15. Mas a questão da constitucionalidade do artigo 135.°, n.° 4, não ficou resolvida. Nos termos da legislação especial, a quebra de segredo pode estar dependente de requisitos específicos fixados nos estatutos, como por exemplo uma autorização prévia do organismo representativo da profissão nesse sentido. A interpretação conjugada do artigo 135.°, n.° 4, com a legislação especial nele referida no sentido de que é atribuída ao organismo de representação profissional a competência para decidir em definitivo sobre a legitimidade e a justificação do pedido de escusa, ficando o tribunal vinculado à decisão do organismo de representação profissional, é inconstitucional, por violar o princípio da independência dos tribunais e o princípio da prossecução da verdade material, próprios de um Estado de Direito, e constituir um encurtamento inadmissível das garantias de defesa (artigos 2.°, 32.°, n.° 1, e 203.°, da CRP). Com efeito, a decisão sobre a quebra do sigilo profissional é uma decisão de ponderação de diversos valores constitucionais em conflito e, portanto, tem natureza constitucional. Por isso, esta decisão deve estar reservada aos tribunais. Por isso também, a vinculação dos tribunais a uma decisão prévia dos organismos representativos da profissão em matéria de natureza constitucional não se compadece com a independência dos tribunais, nem com o princípio da prossecução da verdade material e encurta de forma inadmissível as garantias da defesa. O julgador deve, pois, desaplicar aquelas normas com a interpretação referida, devendo aplicá-las no sentido de considerar a “audição” da decisão do organismo representativo da profissão como não vinculativa. Aliás, é neste exacto sentido que a lei tem sido desde sempre aplicada, como resulta, por exemplo, da jurisprudência sobre o segredo profissional do advogado e do solicitador (acórdão do STJ, de 21.4.2005, in CJ, Acs. do STJ, XIII, 2, 186).

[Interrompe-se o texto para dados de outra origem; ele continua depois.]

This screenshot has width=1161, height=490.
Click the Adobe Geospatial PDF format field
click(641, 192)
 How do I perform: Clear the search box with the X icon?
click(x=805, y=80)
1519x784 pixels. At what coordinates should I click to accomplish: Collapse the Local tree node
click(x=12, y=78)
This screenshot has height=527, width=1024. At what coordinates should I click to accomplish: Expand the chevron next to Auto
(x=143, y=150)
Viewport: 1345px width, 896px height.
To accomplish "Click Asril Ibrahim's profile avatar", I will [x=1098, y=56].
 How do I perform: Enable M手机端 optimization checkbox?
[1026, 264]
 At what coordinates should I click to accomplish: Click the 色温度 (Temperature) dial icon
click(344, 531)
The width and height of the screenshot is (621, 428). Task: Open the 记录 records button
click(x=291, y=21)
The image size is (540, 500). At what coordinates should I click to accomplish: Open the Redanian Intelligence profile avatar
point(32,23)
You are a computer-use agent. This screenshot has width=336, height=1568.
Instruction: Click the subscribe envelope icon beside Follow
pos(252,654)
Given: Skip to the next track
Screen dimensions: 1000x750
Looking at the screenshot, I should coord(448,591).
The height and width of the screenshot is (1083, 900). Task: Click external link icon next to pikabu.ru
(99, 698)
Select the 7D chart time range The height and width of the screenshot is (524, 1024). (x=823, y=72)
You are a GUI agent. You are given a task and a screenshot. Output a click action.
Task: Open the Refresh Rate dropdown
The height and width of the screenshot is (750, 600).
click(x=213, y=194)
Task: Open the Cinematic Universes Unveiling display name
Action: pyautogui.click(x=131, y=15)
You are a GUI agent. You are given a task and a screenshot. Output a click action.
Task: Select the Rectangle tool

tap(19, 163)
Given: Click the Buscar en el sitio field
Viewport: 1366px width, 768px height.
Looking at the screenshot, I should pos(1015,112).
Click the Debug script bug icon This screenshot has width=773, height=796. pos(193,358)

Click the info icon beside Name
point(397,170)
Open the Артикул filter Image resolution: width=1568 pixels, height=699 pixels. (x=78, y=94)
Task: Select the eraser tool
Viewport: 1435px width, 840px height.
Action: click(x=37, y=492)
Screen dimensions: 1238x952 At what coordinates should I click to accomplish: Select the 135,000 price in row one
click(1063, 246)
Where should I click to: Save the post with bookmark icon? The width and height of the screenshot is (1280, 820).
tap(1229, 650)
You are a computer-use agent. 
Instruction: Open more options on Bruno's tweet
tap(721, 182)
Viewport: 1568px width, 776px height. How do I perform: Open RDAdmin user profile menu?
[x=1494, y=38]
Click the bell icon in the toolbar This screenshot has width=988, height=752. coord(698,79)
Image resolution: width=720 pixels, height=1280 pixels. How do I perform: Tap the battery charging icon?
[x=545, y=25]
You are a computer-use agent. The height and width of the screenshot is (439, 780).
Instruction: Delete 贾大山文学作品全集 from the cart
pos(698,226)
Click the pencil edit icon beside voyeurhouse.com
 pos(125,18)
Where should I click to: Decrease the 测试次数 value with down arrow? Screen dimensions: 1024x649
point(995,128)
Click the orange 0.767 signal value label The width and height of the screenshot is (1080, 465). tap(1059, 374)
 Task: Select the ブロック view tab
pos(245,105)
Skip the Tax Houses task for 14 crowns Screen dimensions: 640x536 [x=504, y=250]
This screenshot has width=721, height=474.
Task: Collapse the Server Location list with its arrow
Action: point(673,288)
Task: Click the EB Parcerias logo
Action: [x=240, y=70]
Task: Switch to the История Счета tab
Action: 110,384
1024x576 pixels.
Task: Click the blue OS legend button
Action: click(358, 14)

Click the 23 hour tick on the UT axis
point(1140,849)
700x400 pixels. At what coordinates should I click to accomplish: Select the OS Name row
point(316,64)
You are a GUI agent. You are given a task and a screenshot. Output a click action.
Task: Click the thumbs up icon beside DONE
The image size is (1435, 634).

16. Nos termos do artigo 87.°, n.º 4, do EOA, o advogado pode revelar factos abrangidos peio segredo profissional, desde que tal seja absolutamente necessário para a “defesa da dignidade, direitos e interesses legítimos do próprio advogado ou do cliente ou seus representantes”, mediante prévia autorização do presidente do conselho distrital respectivo. Por exemplo, não se justifica a quebra de segredo profissional do advogado do queixoso no caso de crime de um emissão de cheque sem cobertura no valor de 2.000.000$00 (acórdão do TRC, de 20.1.1993, in CJ, XV1II, 1, 65), nem no caso de o advogado ter subscrito numa peça processual uma afirmação ofensiva que lhe tinha sido reportada pelo seu cliente (acórdão do TRG, de 11.10.2004, in CJ, XXIX, 4, 296), mas justifica-se a quebra no caso de serem atribuídos crimes ao cliente do advogado e ele ter referido que actuou de acordo com conselhos específicos do advogado (acórdão do TRE, de 7.1.1992, in CJ, XVII, 1, 288) ou no caso de ser absolutamente necessário para a defesa da dignidade e direitos do advogado ou do cliente (acórdão do TRC, de 23.1.1992, in CJ, XVIII, 1, 65, e acórdão do TRL, de 21.9.2005, in CJ, XXX, 4, 137) ou no caso de o arguido alegar que entregou os objectos furtados ao seu advogado com vista a fazer prova da sua relação laboral com a ofendida (acórdão do TRP, de 3.11.2004, in CJ, XXIX, 5, 207).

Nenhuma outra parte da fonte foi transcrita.